Kevin Sullivan is co-founder of VotingRights.ie and is also the current Project Director of the Ad Hoc Committee to Protect the Good Friday Agreement. As a Senior Adviser to U.S. Secretary of Education Richard Riley in the Clinton Administration Kevin staffed out two of President Clinton’s trips to Ireland c and was the key driver in creating “Civic Link” which President Clinton announced in Armagh, Northern Ireland in 1998. The U.S. Government would commit several million dollars to support Civic Link, a cross community and cross border civic action initiative for secondary students which would engage over 12,500 students under the auspices of Co-operation Ireland. Kevin currently chairs the Patrons Committee of the Washington Ireland Program (WIP) and served as its Chairman for nine years. He is a graduate of Georgetown University School of Foreign Service in Washington, D.C. He is an Irish citizen.
Noreen Bowden has been engaged in Irish diaspora issues for more than twenty years and is a cofounder of VotingRights.ie. Previously the Executive Director of the Emigrant Advice Network in Dublin, she also spent five years at Irish Emigrant Publications in Galway, the pioneering digital news service established by Liam Ferrie. She founded GlobalIrish.ie in 2009. Noreen has been a long-time advocate for emigrant voting rights and has also campaigned extensively on the broadcasting needs of the Irish in Britain. Her board memberships include serving on the board of the Irish Immigration Center in Boston, as vice-president of Europeans Thoughout the World in Brussels, and as secretary of Democrats Abroad in Dublin. Born in New York and having lived in Ireland for fifteen years, she has a BA from Notre Dame, an MA in Irish literature and culture from Boston College, and a Masters in Public Administration from Harvard.

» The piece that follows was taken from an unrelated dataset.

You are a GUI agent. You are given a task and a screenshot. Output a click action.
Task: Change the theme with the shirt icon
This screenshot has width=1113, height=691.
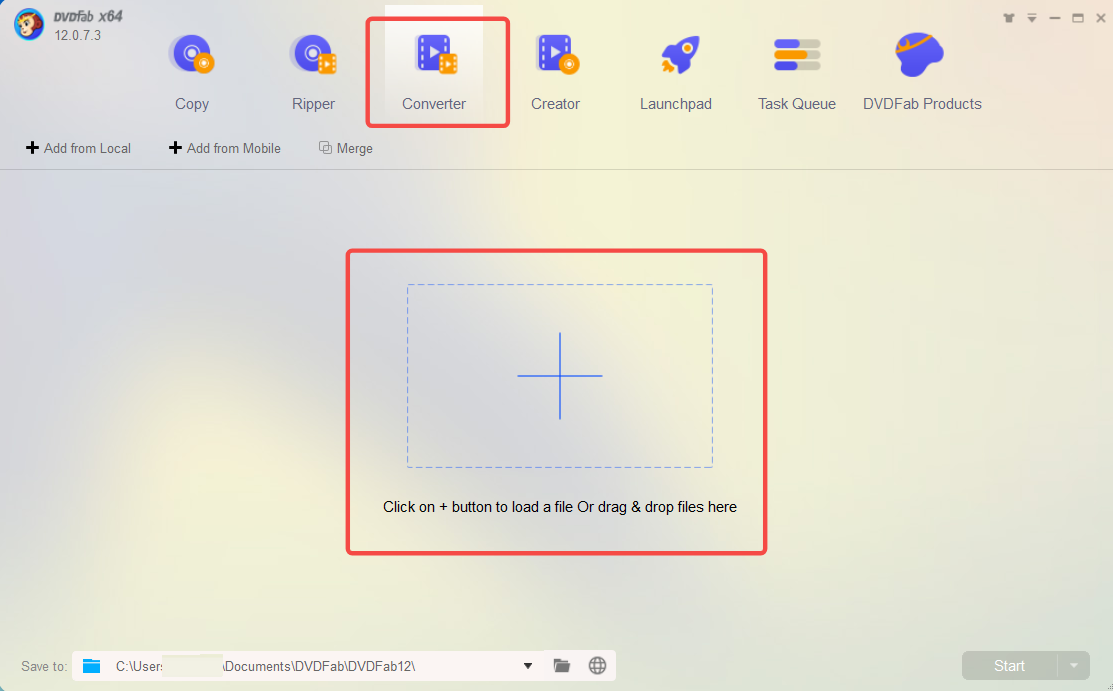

Professor Liam Kennedy is the Executive Director at the Clinton Center for American Studies at University College Dublin. Professor Kennedy has diverse research interests and teaching experiences, spanning the fields of American cultural and media studies, globalisation and Irish-US relations. He is the author of Susan Sontag (1995), Race and Urban Space in American Culture (2000) and Afterimages: Photography and US Foreign Policy (2016). He is editor of Urban Space and Representation (1999) City Sites: An Electronic Book (2000), Remaking Birmingham: The Visual Culture of Urban Regeneration (2004),The Wire: Race, Class and Genre (2013) and The Violence of the Image (2014), and Neoliberalism and American Literature (2016). He is currently researching contemporary Irish America and also preparing edited books on the election and presidency of Donald Trump and on diaspora and diplomacy.